The mist was not so thick now. He could see across most of the island. And what he saw there made his knees tremble.
The entire island had come alive. The trees had unfurled. And every blade of grass too. They were writhing, stretching, reaching towards him. He had been sleeping with his head against those trees for two whole nights. His backpack was still somewhere on the island. Unless the trees had done something to it. Would they do something to it? What would they have done to him if he had stayed on the island?
The movements in the mist made sense now. They had been right beside him all the time. Only moving when he turned his back. He whimpered. Fell to his knees. No. He grabbed his hair. It could not be; there had to be some kind of rules in this dimension.
The flute was still playing behind him. But it could not be playing on its own, there had to be someone or something out there in the water. Could it be one of those slimy things? Or was it something else? Either way he did not want to swim out there to look.
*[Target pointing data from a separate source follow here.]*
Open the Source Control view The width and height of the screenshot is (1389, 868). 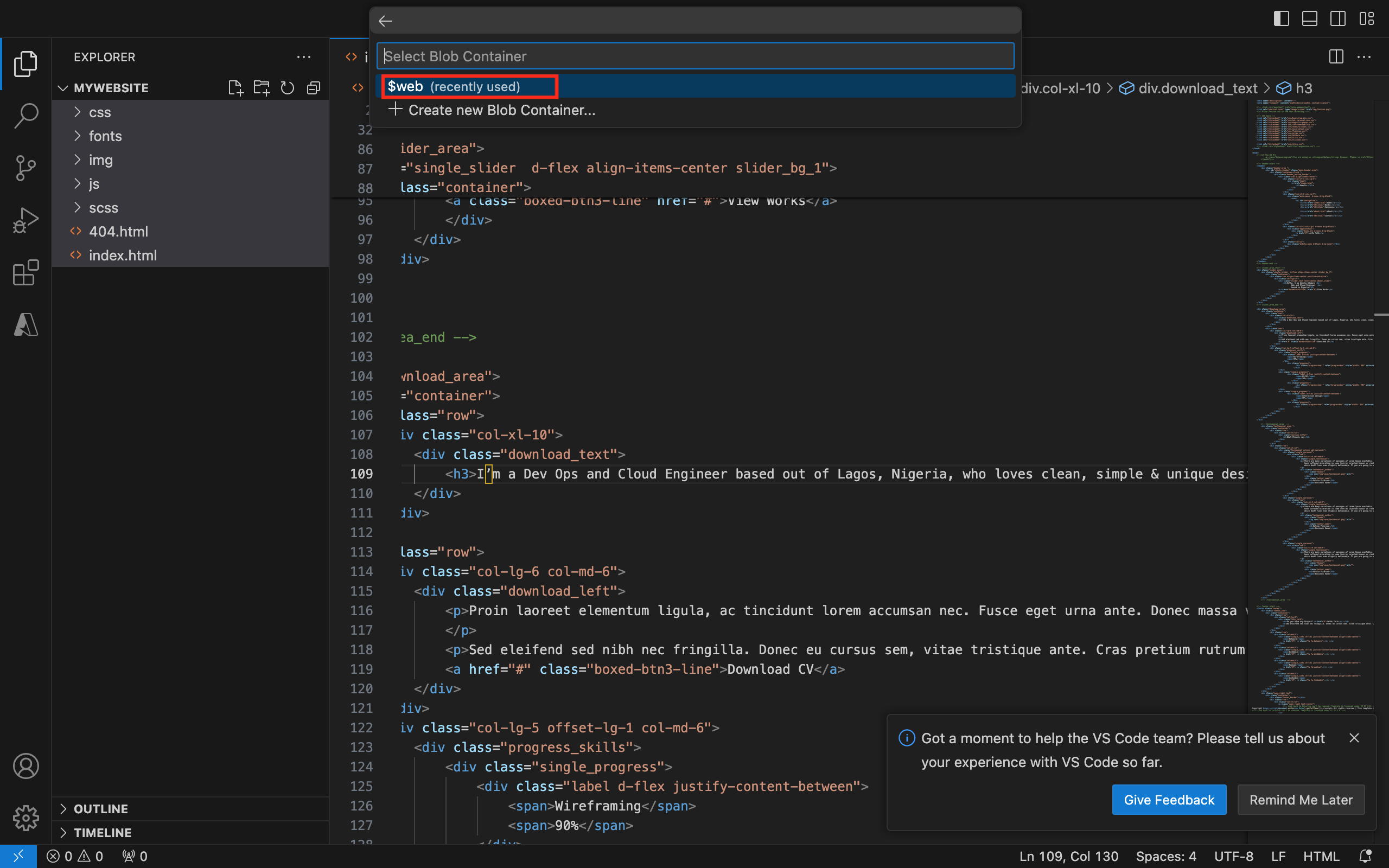pos(26,168)
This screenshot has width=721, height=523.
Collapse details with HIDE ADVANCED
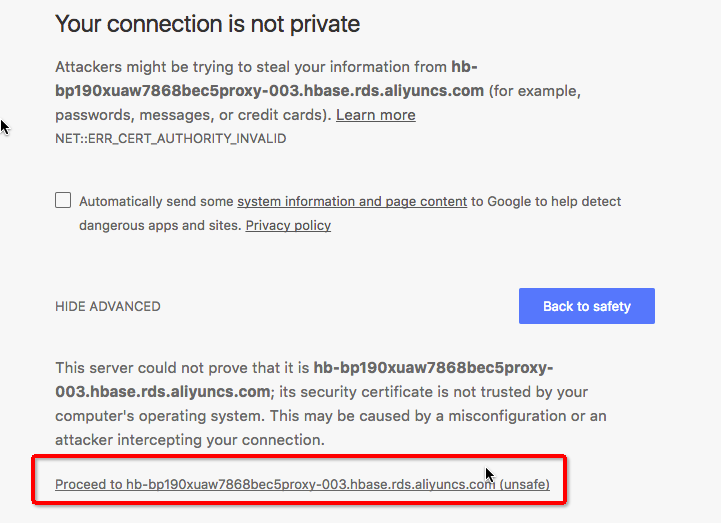[108, 306]
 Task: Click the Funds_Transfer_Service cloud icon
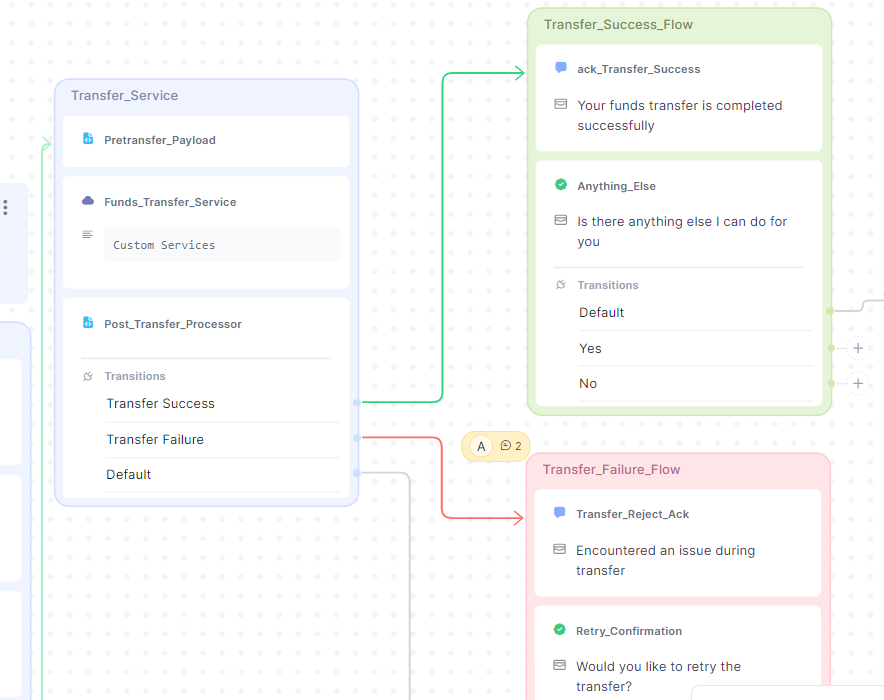(x=88, y=202)
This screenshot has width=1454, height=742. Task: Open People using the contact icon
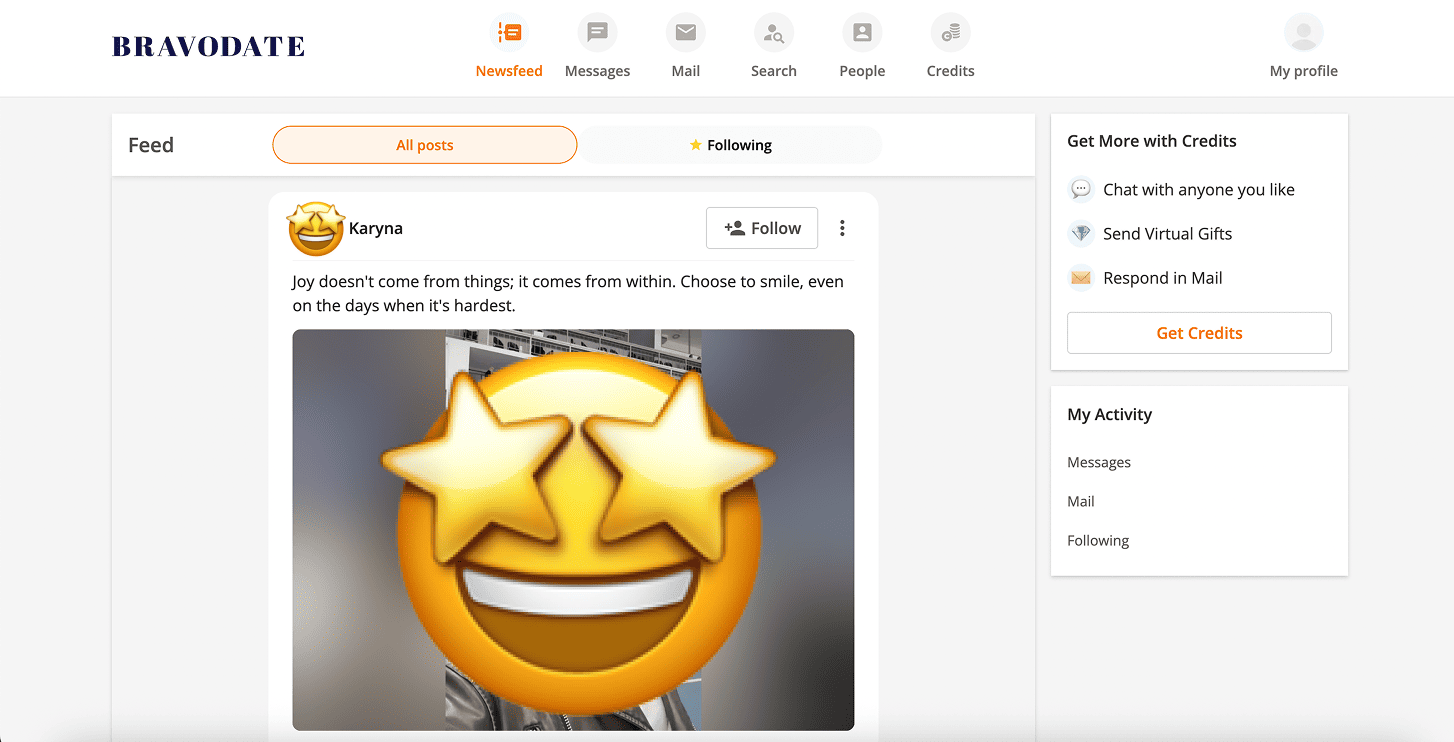tap(861, 32)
Trapped between the water and the reaching arms of the trees. What should he do? He glanced up and down the beach. Perhaps he could hide between the large rocks farther down the beach, until morning. Oh God, he hoped it would all be back to normal in the morning.
He scrambled to his feet and hurried down the beach. Squeezed in between two large rocks. It was cold, but at least they would have a hard time getting him out. He just hoped he would not be stuck when he wanted to move on.
A new sound began behind the flute music. A low buzzing, like from the wings of a bumblebee. It grew in intensity. Rodger swallowed. Something new was coming. He took a deep breath and peered out from his hiding place.
The buzzing grew even louder, but he could not see anything new. It had to be close now; it was so loud. Then something large burst out of the mist and whizzed over his head. As it disappeared into the mist behind him, the music vanished with it.
Rodger’s breath caught in his throat. He had recognized the shape, but it was too large. Much too large. It was a giant praying mantis.
The buzzing of wings receded. Rodger sat as if frozen. When he felt a cramp beginning in his leg, he crept out ever so carefully. His boot squelched as he moved, and he remembered his wet foot. It was completely numb.
The trees were still again, thank God, and the mist had dissipated enough for him to see across the island. Everything seemed back to normal. Or at least, back to how it was before the flute music began.
He crept up to where he had been sleeping. His rucksack was still there, and it seemed unharmed. He snatched it up and ran from the island on to the stones. The trees should not be able to reach him there. But the things in the water… And what would he do if the mantis returned?
He checked his watch. This was no good; he had no time for running. He had to find a way to get back up to the machine. Until now, this dimension had only given him more questions; it was time to get some answers. And he had an idea of how he might get some.